Governor’s office will be first elected post for Democrat J.B. Pritzker, just like Bruce Rauner

With Democratic Gov.-elect J.B. Pritzker’s victory Tuesday night, Illinois voters have traded one wealthy businessman with no previous governmental experience for another. When Pritzker is inaugurated Jan. 14, he’ll take over from Republican Gov. Bruce Rauner a massive state government beset by billions of dollars in unpaid bills despite last summer’s income tax hike.

The jubilation of the Election Day victory will make way for Pritzker’s transition, when he’ll pick people for leadership posts in his administration and start preparing to deliver his first budget plans in the spring, a mere few months from now.

In a speech jammed with references to such Illinois treasures as the World’s Biggest Ketchup Bottle and Superman’s home of Metropolis at the state’s southern tip, Pritzker nodded to the hurdles his administration will have to clear.

“Who we are is how we overcome our biggest challenges,” he said. “We work to mend broken places. We light the journey from hill to hilltop. And recognize that there is grace and courage and pride in the struggle to rise.
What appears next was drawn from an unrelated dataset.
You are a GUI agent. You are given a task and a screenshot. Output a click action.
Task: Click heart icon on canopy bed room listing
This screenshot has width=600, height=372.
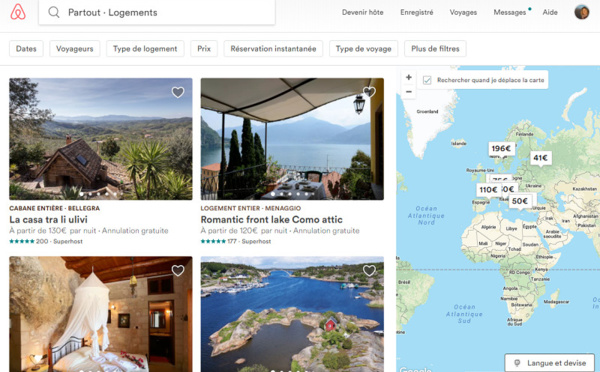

And, ladies and gentlemen, rise we will.”

Rather than practice law, he launched himself into private equity investment. Five years later, at age 32, he ran for the North Shore congressional seat U.S. Rep. Sid Yates was giving up after nearly a half-century. Seeking a seat in a liberal district, he campaigned to ban the sale of handguns and proposed 24-hour day care for working parents.

He finished third with 20 percent of the vote in a 1998 primary won by Jan Schakowsky, who still holds the seat. Pritzker got campaign help from workers allied with former 33rd Ward Ald. Richard Mell, the father-in-law of future Gov. Rod Blagojevich. Two years earlier, Pritzker had helped Blagojevich win his congressional seat.

The family name is synonymous with philanthropy, and J.B. and M.K. Pritzker have focused on early childhood health and education initiatives through their family foundation.

On the business side, Pritzker joined with older brother Tony to form the Pritzker Group, an investment and venture capital firm. In 2012 the candidate founded the 1871 high-tech startup.

Much about his personal finances, though, remains a secret.

Pritzker, who Forbes estimates is worth $3.5 billion, has declined to reveal how many domestic and offshore family trusts he benefits from. He won’t identify the trusts by name or where they’re located. And he declined to say how much money he receives from them.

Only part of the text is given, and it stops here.